# TASK TO CARRY OUT
Go through the material below and copy each line exactly.

# EXERCISE MATERIAL
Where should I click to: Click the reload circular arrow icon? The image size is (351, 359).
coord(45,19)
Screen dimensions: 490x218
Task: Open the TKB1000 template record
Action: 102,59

# EXERCISE ANSWER
Where should I click to: Click the reload circular arrow icon? The image size is (351, 359).
coord(45,19)
Screen dimensions: 490x218
Task: Open the TKB1000 template record
Action: 102,59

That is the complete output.